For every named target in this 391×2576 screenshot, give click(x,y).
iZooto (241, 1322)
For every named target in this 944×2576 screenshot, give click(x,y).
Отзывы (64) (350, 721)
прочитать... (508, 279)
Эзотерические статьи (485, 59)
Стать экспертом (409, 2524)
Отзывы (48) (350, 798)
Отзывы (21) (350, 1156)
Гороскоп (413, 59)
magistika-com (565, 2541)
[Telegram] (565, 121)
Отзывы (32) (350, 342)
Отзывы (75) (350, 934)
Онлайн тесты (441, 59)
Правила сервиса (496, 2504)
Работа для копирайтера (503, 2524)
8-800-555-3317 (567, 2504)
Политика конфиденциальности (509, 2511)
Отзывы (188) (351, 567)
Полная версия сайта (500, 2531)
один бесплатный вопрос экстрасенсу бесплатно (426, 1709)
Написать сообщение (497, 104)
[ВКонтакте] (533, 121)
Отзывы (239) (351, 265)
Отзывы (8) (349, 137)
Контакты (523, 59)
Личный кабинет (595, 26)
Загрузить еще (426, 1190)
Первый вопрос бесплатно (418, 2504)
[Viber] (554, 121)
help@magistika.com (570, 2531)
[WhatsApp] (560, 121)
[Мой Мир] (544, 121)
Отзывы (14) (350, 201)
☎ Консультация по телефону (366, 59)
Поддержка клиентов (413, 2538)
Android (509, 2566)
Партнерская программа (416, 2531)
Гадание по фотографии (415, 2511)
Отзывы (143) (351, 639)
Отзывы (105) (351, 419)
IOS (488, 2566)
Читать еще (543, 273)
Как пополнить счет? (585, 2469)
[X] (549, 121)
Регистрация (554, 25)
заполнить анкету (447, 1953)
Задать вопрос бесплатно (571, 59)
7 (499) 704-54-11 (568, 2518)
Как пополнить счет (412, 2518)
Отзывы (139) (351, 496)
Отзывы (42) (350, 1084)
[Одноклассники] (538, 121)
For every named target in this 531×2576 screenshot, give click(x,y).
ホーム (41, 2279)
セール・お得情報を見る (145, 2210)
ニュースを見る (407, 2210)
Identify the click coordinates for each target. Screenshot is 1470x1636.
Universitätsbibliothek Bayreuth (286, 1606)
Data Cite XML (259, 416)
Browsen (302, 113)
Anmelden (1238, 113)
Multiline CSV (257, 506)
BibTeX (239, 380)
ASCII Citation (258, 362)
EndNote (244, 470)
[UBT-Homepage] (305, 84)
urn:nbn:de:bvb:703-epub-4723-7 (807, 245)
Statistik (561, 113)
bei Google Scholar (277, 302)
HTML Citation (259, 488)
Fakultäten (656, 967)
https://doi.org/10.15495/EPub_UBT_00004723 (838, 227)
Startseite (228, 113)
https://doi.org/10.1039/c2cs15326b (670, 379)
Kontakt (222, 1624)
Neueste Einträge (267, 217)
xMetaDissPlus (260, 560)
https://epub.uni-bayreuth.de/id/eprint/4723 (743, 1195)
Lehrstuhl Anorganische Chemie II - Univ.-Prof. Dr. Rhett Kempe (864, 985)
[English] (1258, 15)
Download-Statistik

WHAT YOU SHOULD DO: Go through the entries and filter for lines holding the word "click"; copy each match.

RESULT:
For every named target in this 391×2576 screenshot, give click(x,y).
For every named target in this 944×2576 screenshot, give click(x,y).
For every named target in this 531×2576 screenshot, give click(x,y).
Identify the click coordinates for each target. Screenshot is 1470x1636.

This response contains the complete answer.